Preventing disaster is largely convincing people to do things differently,
often, only a little differently. This requires communication, trust, credibility;
it requires building human relationships. Assisting with masons training
for the reconstruction of a Himalayan village after the 1991 Uttarkashi
earthquake led me to this conclusion.
The architects and geologists of the wholly Indian nongovernmental organization,
TARU (The Action Research Unit), stayed continuously for months in the
broken village, training masons and providing technical information about
the five possible reconstruction sites which residents had identified.
The residents moved their village about 100 m downslope, thus avoiding
the hazards of a rockfall zone and a national highway, while retaining
the same access to water, forest fodder, and agricultural fields. The residents
also chose to have more space between their houses than in the old village,
and to reconstruct houses with local stone and mud mortar reinforced with
concrete plinth and lintel bands and corner columns.
Because we, as professionals, stayed in the village, eating meals with
households of every socioeconomic group and participating in activities
at the temple, residents came to trust us. We talked to women, men, and
children, regardless of their social status. We learned about residents'
needs for storing agricultural produce, caring for livestock, and building
incremental additions to their homes. The professionals could then use
appropriate language and metaphors to explain technical information from
their urban, college educations to unschooled residents who had practical
local knowledge and aspirations for "modern" houses.
Mutual understanding through dialog made it possible for residents to
rebuild a little differently. Residents obtained the structural strength
they sought from concrete, while maintaining the thermal comfort, lower
cost, and familiar repair and expansion possibilities of random rubble
stone masonry. Residents replaced traditional heavy slate roofs with more
earthquak- resistant, lightweight sheet metal roofs, but house design retained
the roof's slope to shed snow and provide attic storage space.

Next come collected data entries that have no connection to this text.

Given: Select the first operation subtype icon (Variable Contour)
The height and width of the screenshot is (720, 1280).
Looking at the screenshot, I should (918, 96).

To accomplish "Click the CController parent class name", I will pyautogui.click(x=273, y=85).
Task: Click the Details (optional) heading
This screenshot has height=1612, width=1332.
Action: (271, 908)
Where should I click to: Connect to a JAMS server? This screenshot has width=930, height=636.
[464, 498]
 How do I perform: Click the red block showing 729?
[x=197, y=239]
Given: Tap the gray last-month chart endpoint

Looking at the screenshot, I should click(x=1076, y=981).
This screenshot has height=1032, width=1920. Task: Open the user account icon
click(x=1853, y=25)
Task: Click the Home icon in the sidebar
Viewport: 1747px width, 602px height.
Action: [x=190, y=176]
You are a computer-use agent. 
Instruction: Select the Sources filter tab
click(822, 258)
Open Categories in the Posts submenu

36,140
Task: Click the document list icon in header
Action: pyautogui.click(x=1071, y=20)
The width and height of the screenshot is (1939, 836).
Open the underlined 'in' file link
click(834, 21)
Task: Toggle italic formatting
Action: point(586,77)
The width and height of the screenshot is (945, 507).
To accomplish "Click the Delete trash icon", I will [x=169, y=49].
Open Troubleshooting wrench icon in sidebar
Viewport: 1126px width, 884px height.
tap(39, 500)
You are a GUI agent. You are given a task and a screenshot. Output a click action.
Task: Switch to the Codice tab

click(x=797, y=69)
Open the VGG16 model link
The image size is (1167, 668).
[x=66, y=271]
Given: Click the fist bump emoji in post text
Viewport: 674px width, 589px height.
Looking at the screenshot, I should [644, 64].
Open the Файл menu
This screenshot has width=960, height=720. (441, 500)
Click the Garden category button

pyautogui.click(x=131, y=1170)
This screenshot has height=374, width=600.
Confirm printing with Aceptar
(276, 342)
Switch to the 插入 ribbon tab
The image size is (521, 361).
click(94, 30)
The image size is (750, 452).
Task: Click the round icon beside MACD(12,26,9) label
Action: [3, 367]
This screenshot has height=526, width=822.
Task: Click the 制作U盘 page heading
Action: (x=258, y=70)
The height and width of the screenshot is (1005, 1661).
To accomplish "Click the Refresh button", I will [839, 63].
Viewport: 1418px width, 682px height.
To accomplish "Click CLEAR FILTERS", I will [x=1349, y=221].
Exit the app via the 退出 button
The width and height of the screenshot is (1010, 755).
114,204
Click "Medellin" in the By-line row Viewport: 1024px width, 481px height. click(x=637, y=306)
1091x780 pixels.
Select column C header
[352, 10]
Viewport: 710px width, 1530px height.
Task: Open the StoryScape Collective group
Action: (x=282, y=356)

A geologist and I returned to the village three consecutive summers
to observe the impacts of reconstruction. Only in the third year, after
being settled in the new houses for awhile, did the residents notice that
they preferred having their cowsheds downslope rather than across the slope
from thier houses so they could keep easy watch over their livestock. Contrasting
my actions with that of government officials who made only one brief visit
after the earthquake, women in the village said, "You are from far
away, but yu care enough to keep coming back." Residents are happy
to have my colleagues and I return anytime. We will return this summer
to benchmark manuals for earthquake-resistant construction in the whole
of northwest India to the 1991 quake.
Because we built human relationships, along with reconstructed houses,
we can continue learning from the village residents to better prevent earthquake
disaster throughout the Himalayas. We could also avoid future disasters
related to food shortages, water resources, or road hazards because we
listened to residents' needs.
As disaster management professionals we are often kept completely busy
with our technical tasks. Yet, by doing our work a little bit differently,
by consciously building human relationships, we can do an even better job
preventing disasters. The personal rewards are worth the effort.